While the deal would create a home-loan behemoth in the state, competitors saw the bid more as a sign of turmoil and indecision at the thrifts, and as an opportunity to pick up displaced customers and loan officers.

"You won't necessarily get one plus one equaling two," said Terrance G. Hodel, president of North American Mortgage Co., a big lender on the West Coast. "Together, they could be even less of a force." He said each had previously kept the other on its toes.

Walter C. Klein Jr., chief executive officer of First Nationwide Mortgage, another West Coast lender, is looking on with anticipation. "We probably have an appetite for a few good people," he said. "I think we will be opportunistic."

The stakes are high. California alone accounts for about one-quarter of the nation's mortgage volume, and the market is on the upswing. With so much on the line, recent alliances-like Washington Mutual's purchase of American Savings and Wells Fargo's purchase of First Interstate-drew groans from lenders concerned about stepped-up competition in California.

But that does not appear to be the case with Ahmanson's overture to Great Western. The in-market merger would couple two thrifts that, while powerful, specialize in just one product-the adjustable-rate mortgage.
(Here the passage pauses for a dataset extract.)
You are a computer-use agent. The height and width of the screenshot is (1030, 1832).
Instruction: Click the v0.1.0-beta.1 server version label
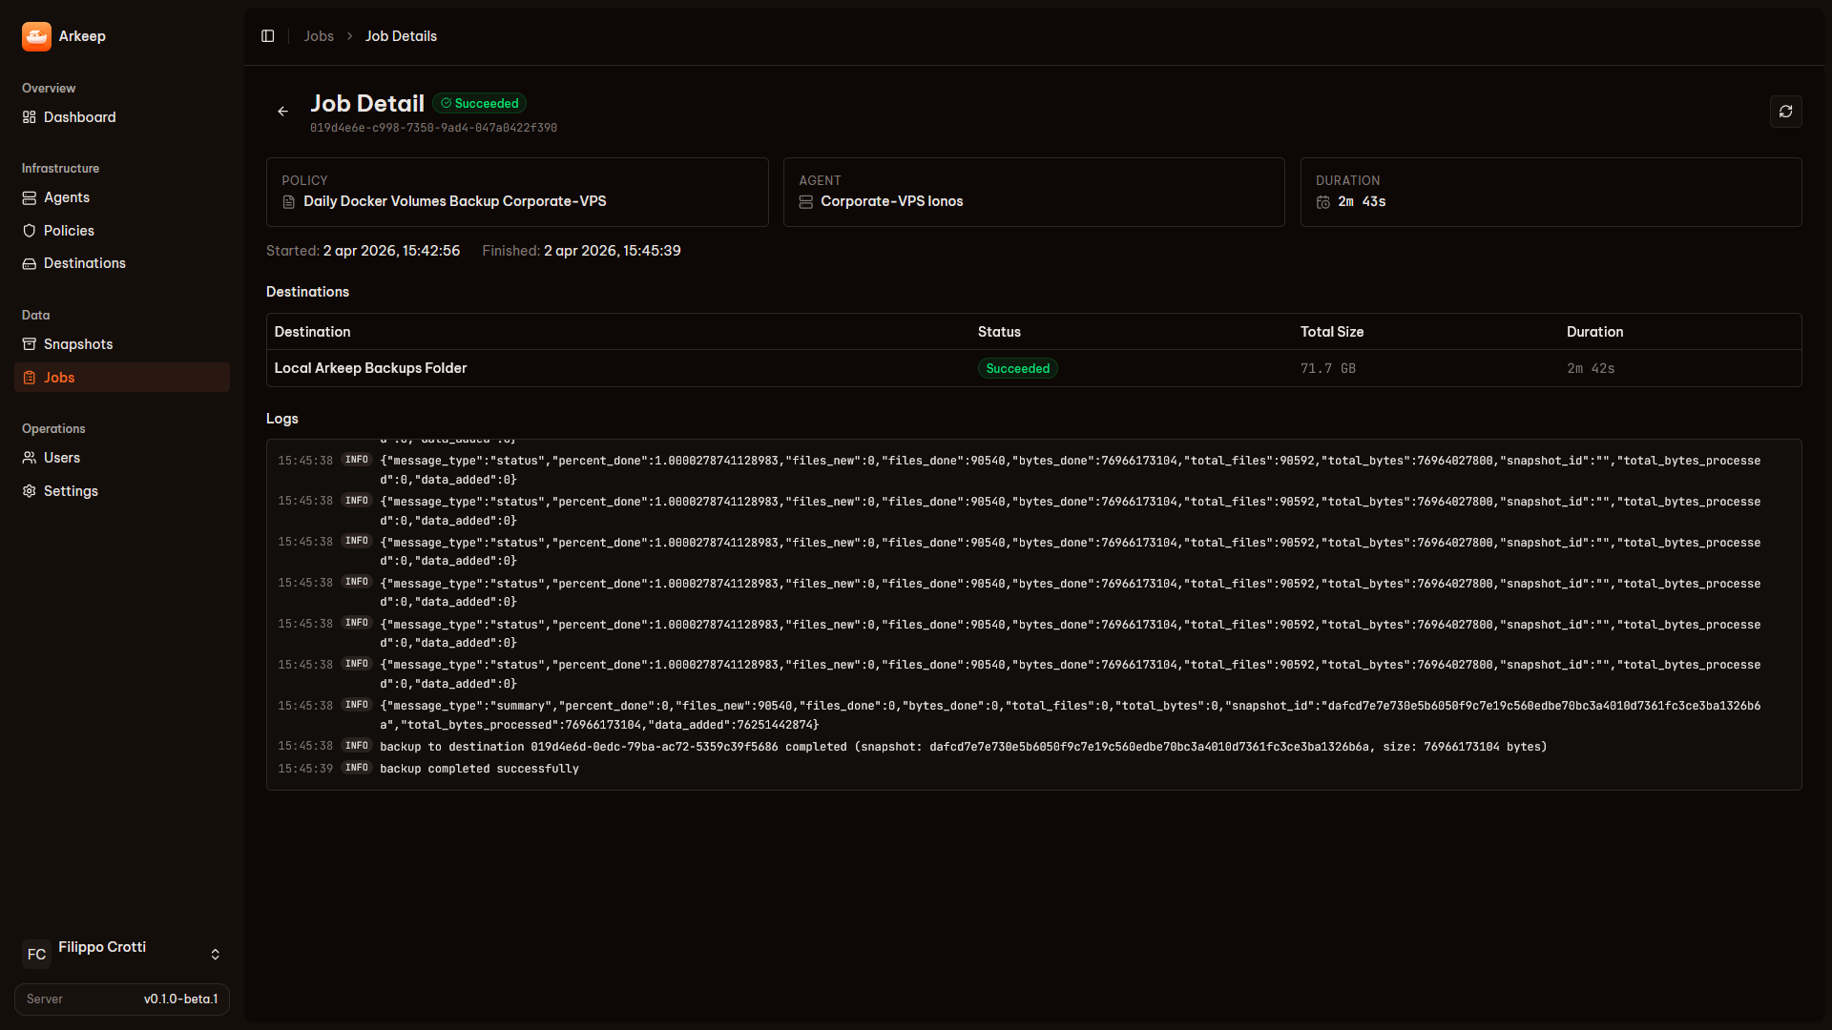tap(180, 999)
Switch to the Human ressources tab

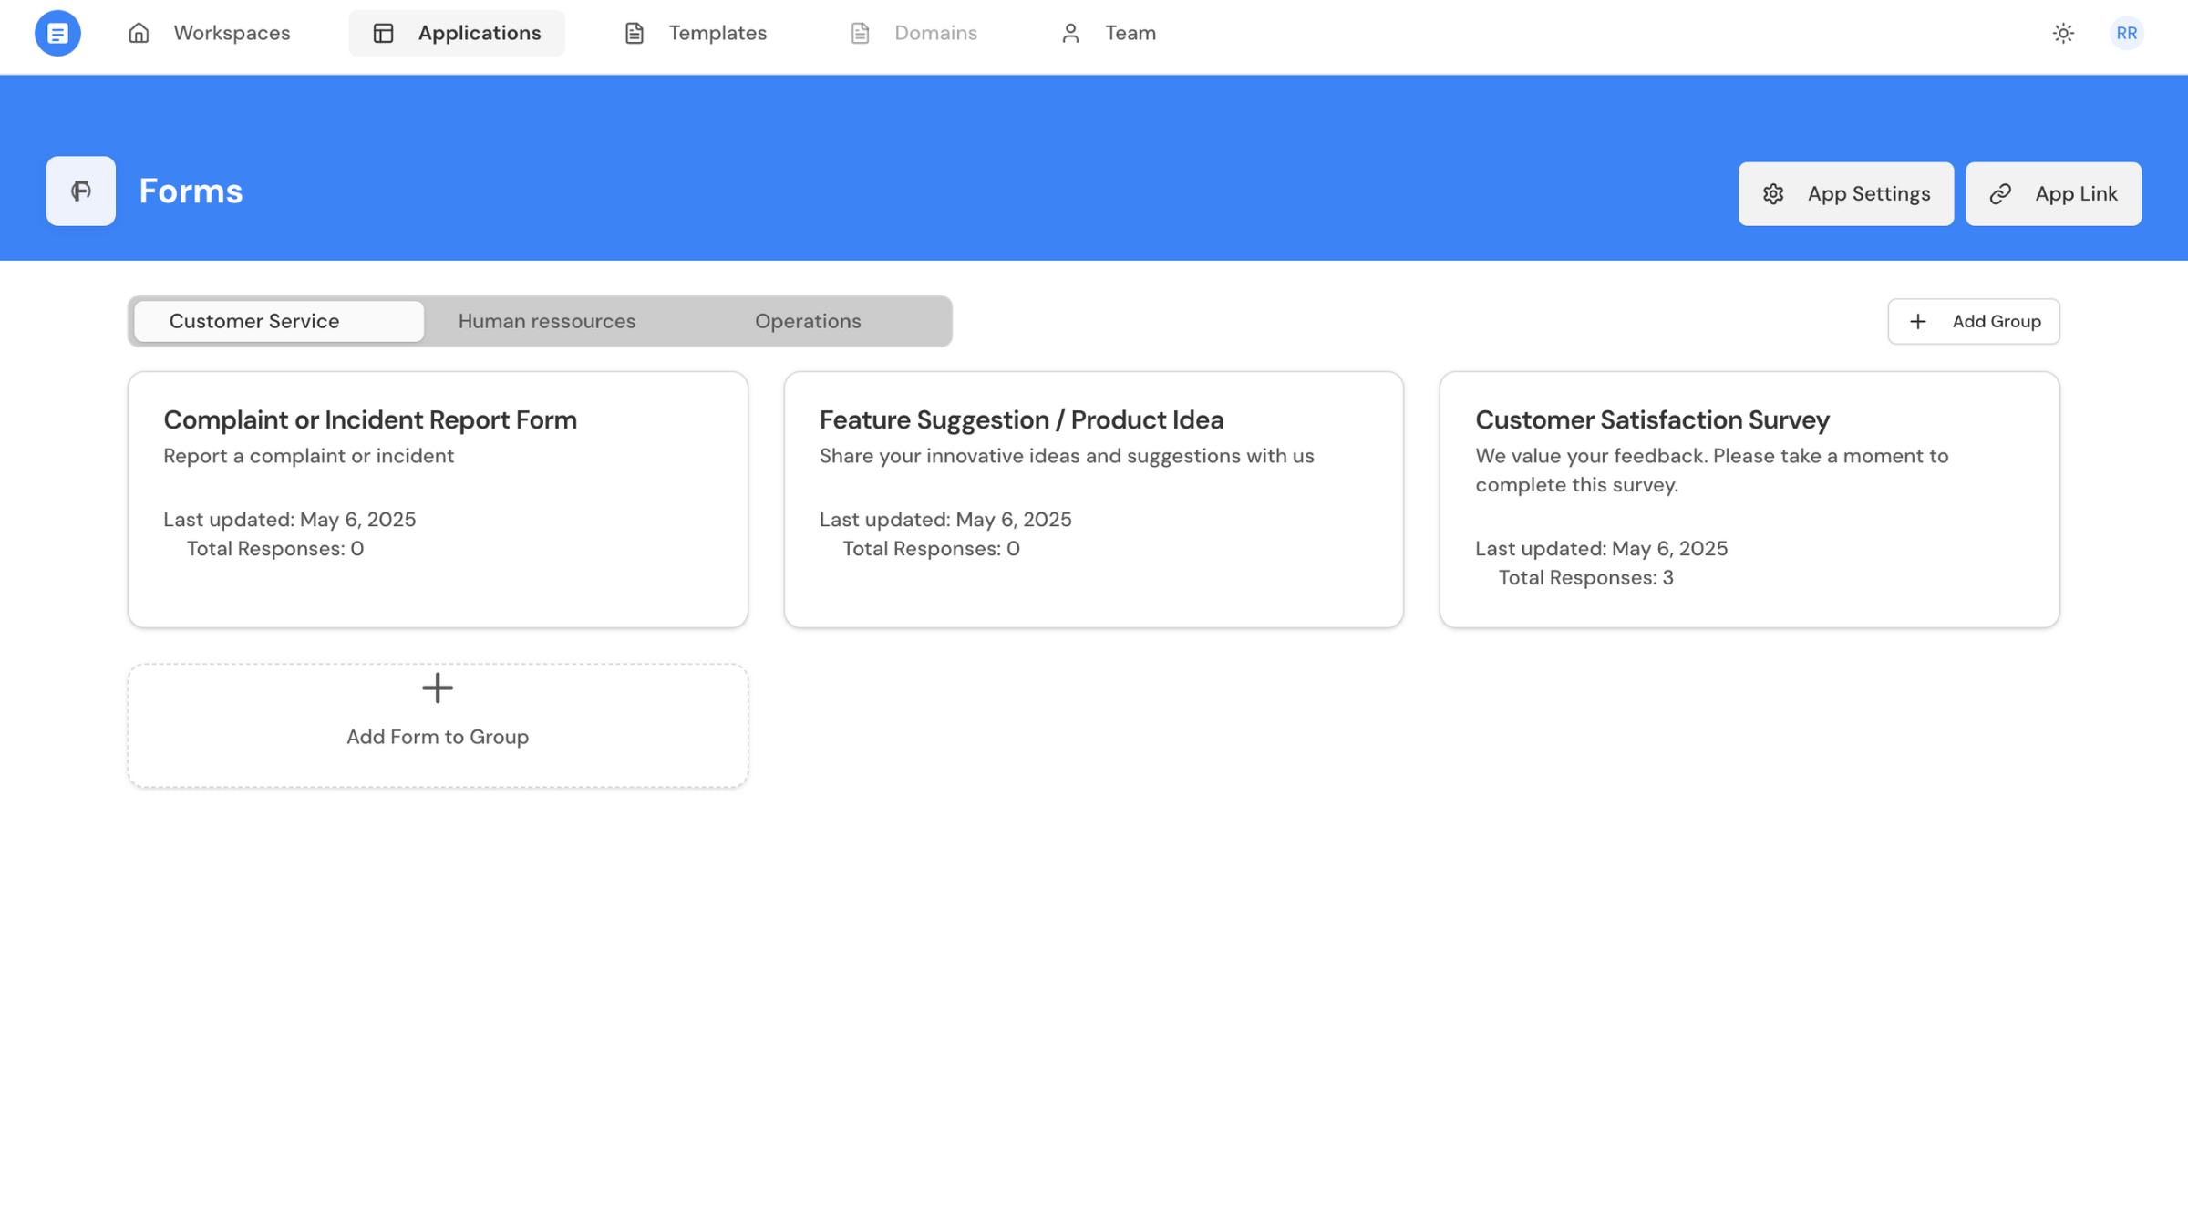pyautogui.click(x=547, y=321)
Given current interest rates, most consumers are seeking fixed-rate mortgages, said Gregg Bennett, president of Hamilton Carter Smith, a mortgage investment bank in Beverly Hills.
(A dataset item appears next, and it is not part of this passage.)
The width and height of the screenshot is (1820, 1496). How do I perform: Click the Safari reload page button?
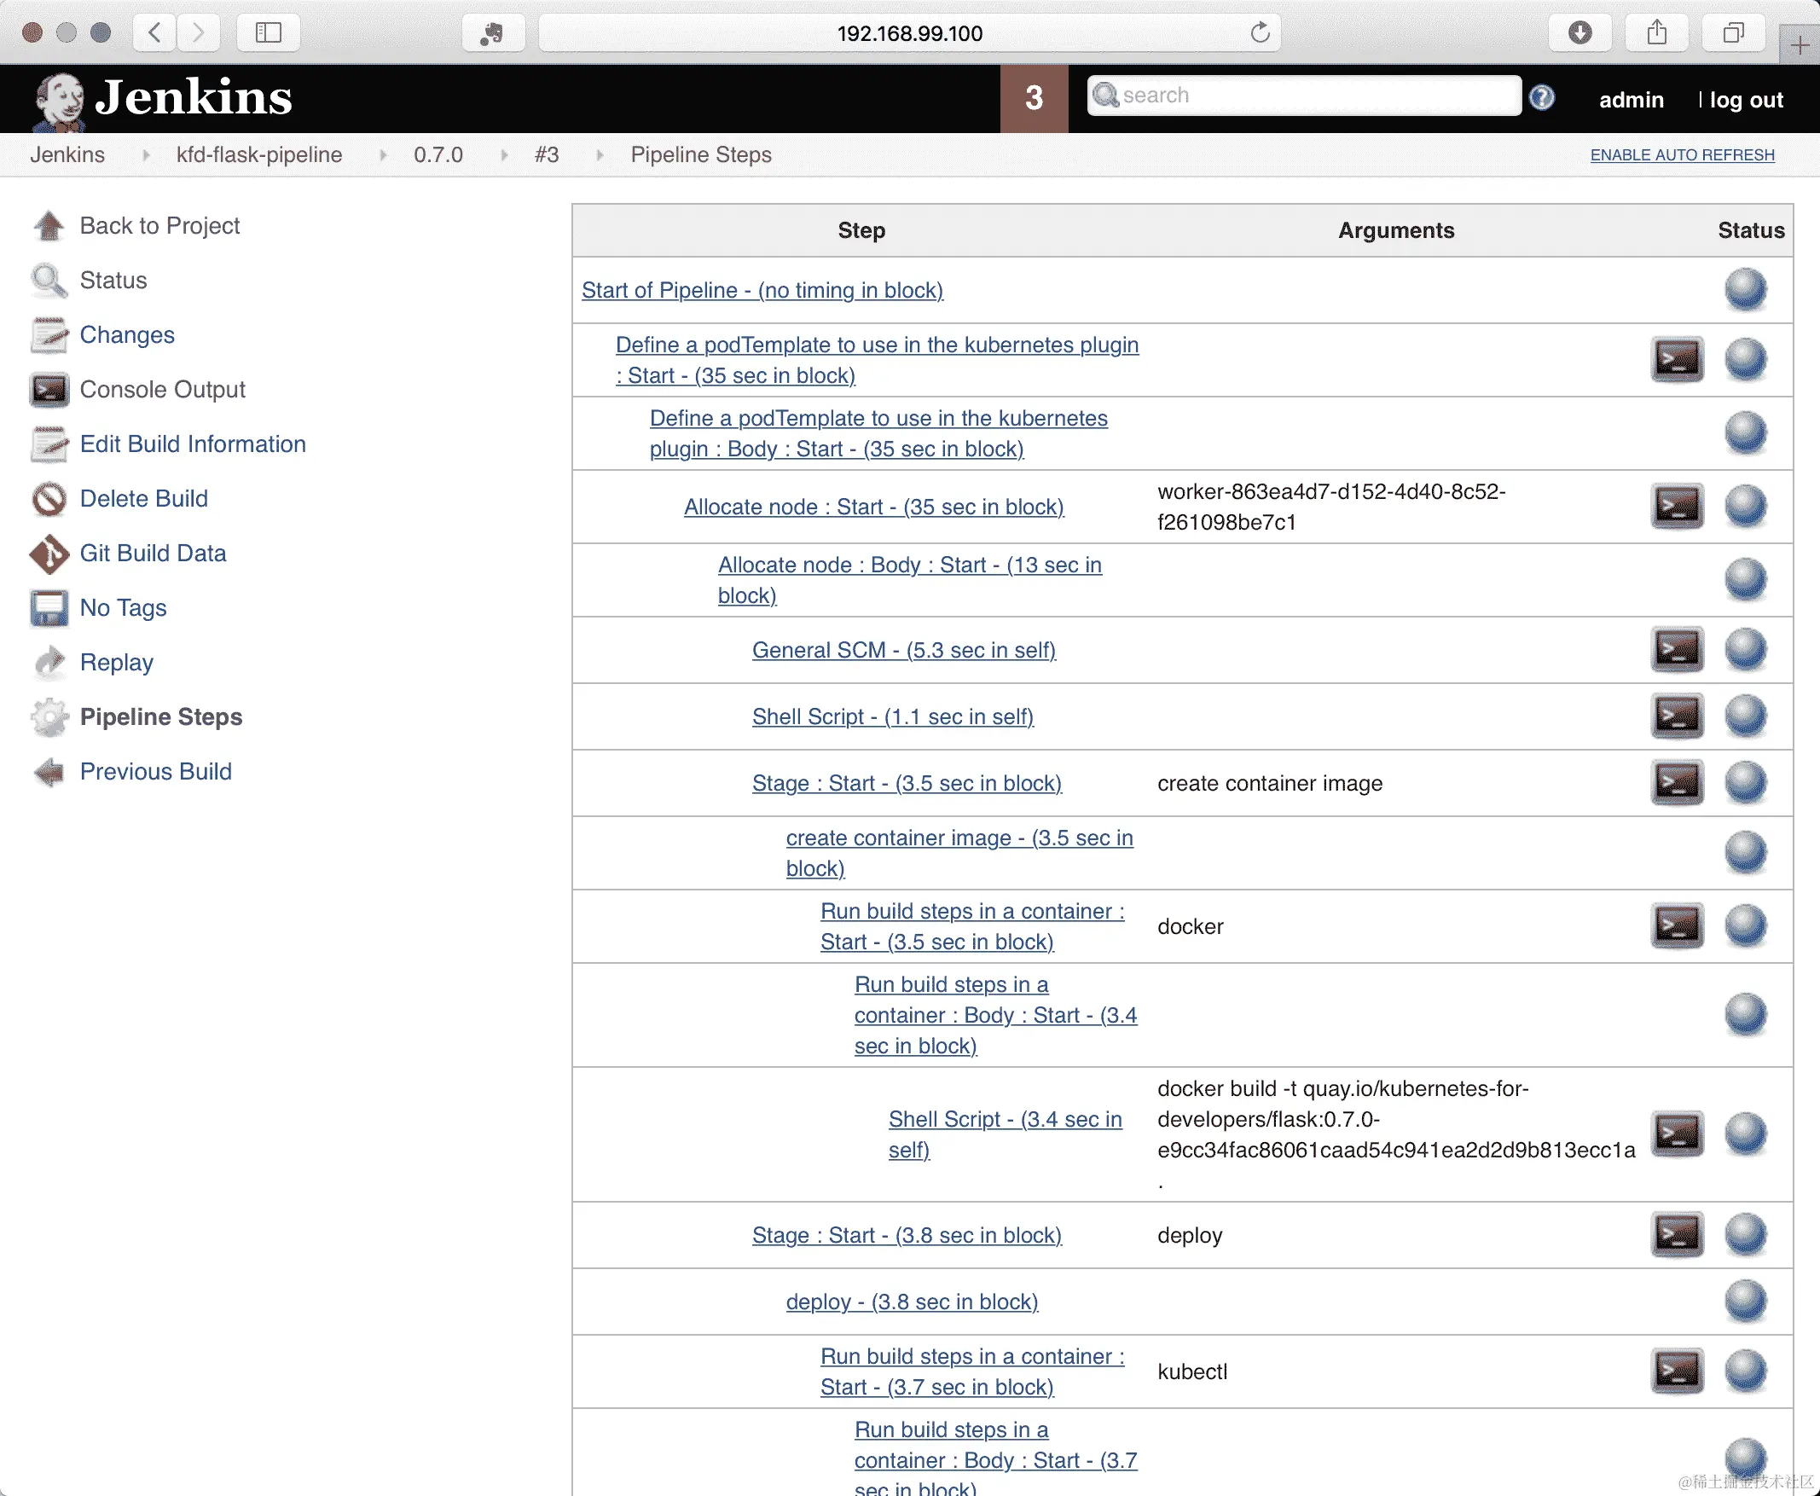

Industry experts also say the merger offer comes at a time when the two thrifts' mortgage strategies are being redeveloped.

The combined operation would not be as nimble as a pure mortgage bank, one executive maintained. "The only time I'm ever afraid is when something is bearing down on me at high speed," said Angelo Mozilo, chairman of Countrywide Home Loans, another giant California lender. Mr. Mozilo has often been scornful of what he regards as the sluggish thrift industry.

On paper, the combined company looks like a powerhouse, with $11 billion of originations and a servicing portfolio of $109 billion. A merged Ahmanson and Great Western would have been the 10th-largest originator and seventh-largest servicer overall last year.

But a closer look shows that both companies' mortgage operations fared poorly in 1996. Ahmanson originated $5.2 billion, down 19% from 1995's total. Great Western originated $6.1 billion, down 17%.

And 1996 was a year in which most lenders saw loan production increase. This was especially true in California, "a massive market," said David Partridge, a director at Towers Perrin, a financial consulting firm in Valhalla, N.Y. "If you ever want to do retail, this is the place to do it."

Bruce G. Willison, Ahmanson's president, said that nobody should count out the combined lender. The merger would give Ahmanson a chance to show off its new mortgage system on a grand scale, he said.

Indeed, the combination would create "a bigger institution that can bring more clout to the table," said Paul Reid, president of American Home Funding, Richmond, Va.

Ahmanson has spent millions of dollars during the past three years to develop a sophisticated system that would save money by melding mortgage with other retail operations.

"One of the predominant trends in mortgage lending has been a return to economies of scale," Mr. Willison said.

But technology aside, big staff cuts, especially in an in-market merger, are one of the chief ways of saving money.

Ahmanson is willing to bring some executives over from Great Western, but it's too soon to say whom, said Ahmanson chairman Charles R. Rinehart.

This could be bad news for the lending team at Great Western, a mix of longtime insiders and fresh talent. Retail chief William Schenck came over from PNC Bank Corp. last year to oversee a group that includes veteran Sam Lyons, senior vice president for mortgages.

In December, Great Western hired Ray W. Sims, formerly chief executive of Knutson Mortgage, as executive vice president for mortgage lending. And Lawrence Spera, Knutson's secondary marketing chief, came over last month to take the same post at the thrift.